13.4.05

Barbero & Martin: Tunantes

En realidad, ¿se necesitan a dos directores para conseguir un producto tan infecto e insustancial como Tuno Negro? La cinta, dirigida por un tándem de mucho cuidado, Pedro L. Barbero y Vicente J. Martín (Barbero & Martin, una alianza que más parece el logotipo de una empresa de transportistas), a pesar de resultar un trabajo desastroso (y vergonzoso), ha acabado convirtiéndose en un gran entretenimiento para los más gamberros de la casa, aquellos que siempre han babeado con el llamado cine basura (o cine casposo, elijan aquello con lo que más se identifiquen), tan reivindicado en los últimos tiempos.

Tuno Negro atiende a todas las constantes de aquellos viejos filmes hispanos que, protagonizados y dirigidos por Paul Naschy (y al que, indudablemente, se le echa de menos en esta película), pretendían atemorizar a las plateas de doble sesión, consiguiendo tan sólo enormes risotadas de los presentes.

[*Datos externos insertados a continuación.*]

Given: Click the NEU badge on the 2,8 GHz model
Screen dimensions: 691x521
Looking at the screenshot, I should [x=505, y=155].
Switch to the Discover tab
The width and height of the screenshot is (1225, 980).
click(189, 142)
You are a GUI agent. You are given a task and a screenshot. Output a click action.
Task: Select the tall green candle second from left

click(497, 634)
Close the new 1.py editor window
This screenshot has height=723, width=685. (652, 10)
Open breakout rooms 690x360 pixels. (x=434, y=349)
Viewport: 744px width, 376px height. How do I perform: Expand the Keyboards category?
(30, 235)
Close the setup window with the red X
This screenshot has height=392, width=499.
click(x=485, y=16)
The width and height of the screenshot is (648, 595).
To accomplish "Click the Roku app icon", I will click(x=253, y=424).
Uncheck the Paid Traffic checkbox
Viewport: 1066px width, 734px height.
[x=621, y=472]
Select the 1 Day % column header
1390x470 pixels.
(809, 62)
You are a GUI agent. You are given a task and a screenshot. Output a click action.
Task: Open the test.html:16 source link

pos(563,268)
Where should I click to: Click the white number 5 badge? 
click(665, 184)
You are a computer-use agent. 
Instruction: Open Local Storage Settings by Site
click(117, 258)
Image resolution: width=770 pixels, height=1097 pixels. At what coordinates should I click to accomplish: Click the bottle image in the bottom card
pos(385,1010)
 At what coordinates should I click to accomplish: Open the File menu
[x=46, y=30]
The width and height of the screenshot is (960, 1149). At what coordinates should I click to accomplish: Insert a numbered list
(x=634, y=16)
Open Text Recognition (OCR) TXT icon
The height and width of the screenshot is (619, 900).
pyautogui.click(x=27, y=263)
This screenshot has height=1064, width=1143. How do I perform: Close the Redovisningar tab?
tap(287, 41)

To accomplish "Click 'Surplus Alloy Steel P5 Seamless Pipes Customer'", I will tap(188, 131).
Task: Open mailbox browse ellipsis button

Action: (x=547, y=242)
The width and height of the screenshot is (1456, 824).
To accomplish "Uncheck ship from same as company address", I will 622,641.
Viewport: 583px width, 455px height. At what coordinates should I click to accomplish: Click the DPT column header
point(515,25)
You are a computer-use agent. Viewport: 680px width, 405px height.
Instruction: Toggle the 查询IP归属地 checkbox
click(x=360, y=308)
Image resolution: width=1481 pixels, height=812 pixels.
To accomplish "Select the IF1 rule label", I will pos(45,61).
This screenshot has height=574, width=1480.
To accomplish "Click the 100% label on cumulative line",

Todo se aúna en este tuno descarriado para convertirse, con todos los honores del género, en un título más de esos rancios productos ahora de culto.

Si en los 60 y 70, Naschy, Aguirre, Ossorio y compañía recurrían al universo creado por la gran Hammer británica, llenando las pantallas de hombres lobo y condes Drácula de tres al cuarto, Barbero & Martín (¿transportistas?) han decidido calcar un precedente más cercano y exitoso como es la taquillera trilogía de Scream. Así, el enmascarado asesino, de careta blanquecina y cadavérica, se convierte en un oscuro y violento tuno (¡qué canto más fermoso al españolismo!), y Maribel Verdú, la chica protagonista de su prólogo, en la innegable socias de la Drew Barrymore del primer Scream, aunque con grandes diferencias: mientras en el filme de Wes Craven la tensión enmudecía al espectador, en Tuno Negro, la misma brilla por su ausencia, anunciando tan sólo que tras ese inicio patatero se esconde un bravucón fabricante de risotadas.

La historia transcurre en una Universidad salmantina (¡empiece a temblar, REFO!), lugar en el que un tuno enloquecido empezará a asesinar maquiavélicamente a aquellas chicas que peores resultados obtengan en sus exámenes. ¡Basta la masificación universitaria! El tío se muestra muy sibarita en sus faenas, pues incluso, aparte de actuar con nocturnidad y alevosía, el muy pervertido va provisto de una web cam (pues Internet está de moda y era la manera de atraer al cine a cuantos más internautas mejor). Una joven estudiante recién llegada, con la cara de Silke (¡qué mal lo hace la muy pija!), se pondrá a investigar quien es el tunante que se esconde tras esas vestimentas oscuras.

No sólo es un festival barroco de las contrastadas malas artes de Silke, pues por Tuno Negro también pululan nombres de lo más florido de nuestro cine actual: Jorge Sanz, con esa habitual e incomprensible dicción suya (¿tanto le costaría pagarse a un educador de voz y vocalizar como las personas normales?); un inexpresivo Fele Martínez (¡quién te ha visto y quién te ve, chico!) y, como colaboración especial, Eusebio Poncela, en la piel de Don Justo, un sacerdote un tanto amanerado y muy, pero que muy sospechoso. Bueno, en realidad, en la cinta, no hay personaje que Barbero & Martin no hayan puesto en la picota, pues todos, del primero al último, hacen que resulten dudosos para el espectador. De eso se trata. De sufrir y de adivinar quién es el malo maloso de la función. Lo nunca visto.

Es horrible, patética, aunque les voy a recomendar que no le hagan ascos al trabajo de Martín y Barbero (tanto monta, monta tanto, Isabel como Fernando) y, si no la han visto, dispónganse a pasárselo en grande con una de las mayores bufonadas de nuestra filmografía. Piensen que, en menos que canta un gallo, se convertirá en una película de retrospectiva. Basura, pero de culto al fin y al cabo.

Por cierto: si algún día se enfrentan a ella, no se pierdan una de las escenas más delirantes de la historia del cine, en la que un policía, aplicando al pie de la letra eso tan manido de es mejor prevenir que curar, empezará a disparar con saña a todo tuno que se plante ante él. Una matanza gloriosa, sí señor.